> Passage:
§ §

The ACM Awards’ 50th anniversary edition will be the first awards show broadcast from a football stadium. Academy of Country Music CEO Bob Romeo details the differences going into this year’s edition, airing April 19 on CBS from Dallas’ AT&T Stadium, from previous years in Las Vegas and Universal City, Calif.
Any way to put a number on how much bigger a show this is?
As far as production, right now we’re tracking four times what it costs us to do the show in Las Vegas. Our big stage in Vegas? We’ve got two of those – same size – in addition to a thrust and seating we’re building. I don’t think people will understand the magnitude of this until they walk in and see it.
What logistical issues have you encountered?
One example: the rigging number is north of $2 million. That’s a lot of money. We lose two hours a day because it takes (a worker) a half-hour to get up to the ceiling, half-hour down for lunch, half hour down when their finished. They had to bring in special riggers because they’re working 350 feet in the air in a stadium that isn’t designed for theatrical shows so you don’t have a catwalk grid. If I’m in the building and I ask you to go get a wrench I forgot, I’m not going to see you for 40 minutes.

§ §

> Available data:

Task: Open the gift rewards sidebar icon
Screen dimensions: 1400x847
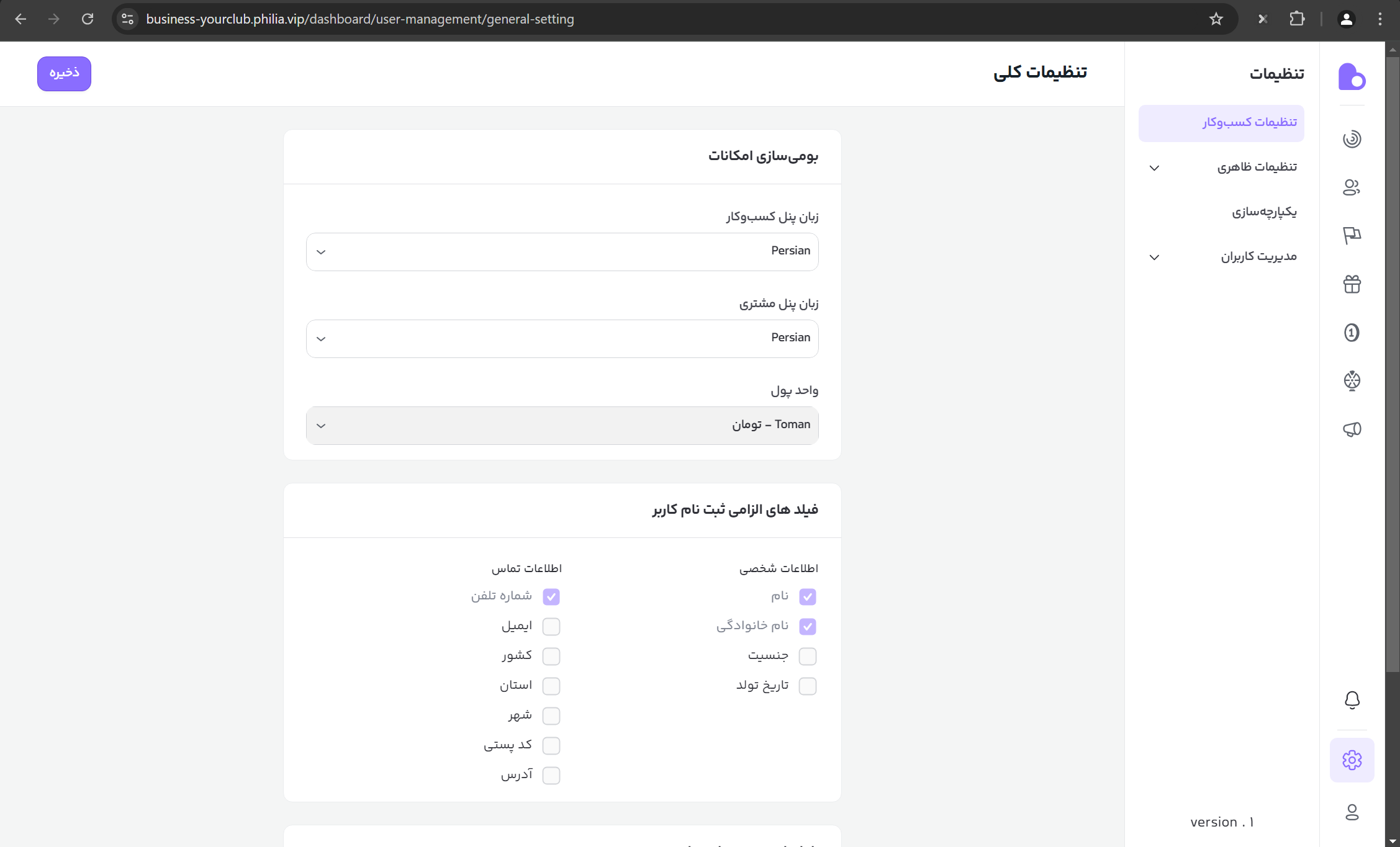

§ §

> To do:
1/ According to the ACM Awards interview, how does the show's current production cost compare with the cost of doing it in Las Vegas?
2/ Condense the ACM Awards interview paragraph beginning "One example: the rigging number" into a bulleted list that keeps its main facts.
3/ Extend the ACM Awards interview past its final sentence.
The listing comes from a separate source and has no connection to the ACM Awards interview.

> Responses in order:
1/ It is tracking four times the Las Vegas cost.

2/
- Rigging costs exceed $2 million.
- Two hours a day are lost because workers need a half-hour to climb to the ceiling and a half-hour for each trip down, for lunch and at the end of the day.
- Special riggers were brought in to work 350 feet up in a stadium not designed for theatrical shows.
- The stadium has no catwalk grid.
- Sending someone to fetch a forgotten wrench takes about 40 minutes.

3/
How does the size affect the way you shoot the show?
Everything we’re shooting is at angles so you don’t see the other stage as we darken it and set up (the next act). We’ve had to light stuff differently. No one’s ever done an awards show in a stadium so there’s no one to call and ask what should we be thinking of?
Why did you pick Texas and the home of the Dallas Cowboys?
We started talking about this six years ago after the (Cowboys owner Jerry) Jones family approached us about moving our event there for the grand opening of the building. That didn’t happen but the seed was thrown for our 50th. To move the show is a staggering amount of money. With the governor’s help and the Cowboys’ help we were able to lobby the state Senate and get named to the economic impact fund. When they built the stadium they created this fund, but it only applied to the six major sporting events, the Super Bowl, Final Four. We asked the Senate to name us to the bill and we had 100 percent support and they added us and the national Republican and Democratic conventions to the bill. Once that happened, then a host committee invited us.
Do you intend to blend historic elements in the show or keep it dedicated to what’s happening in commercial country music?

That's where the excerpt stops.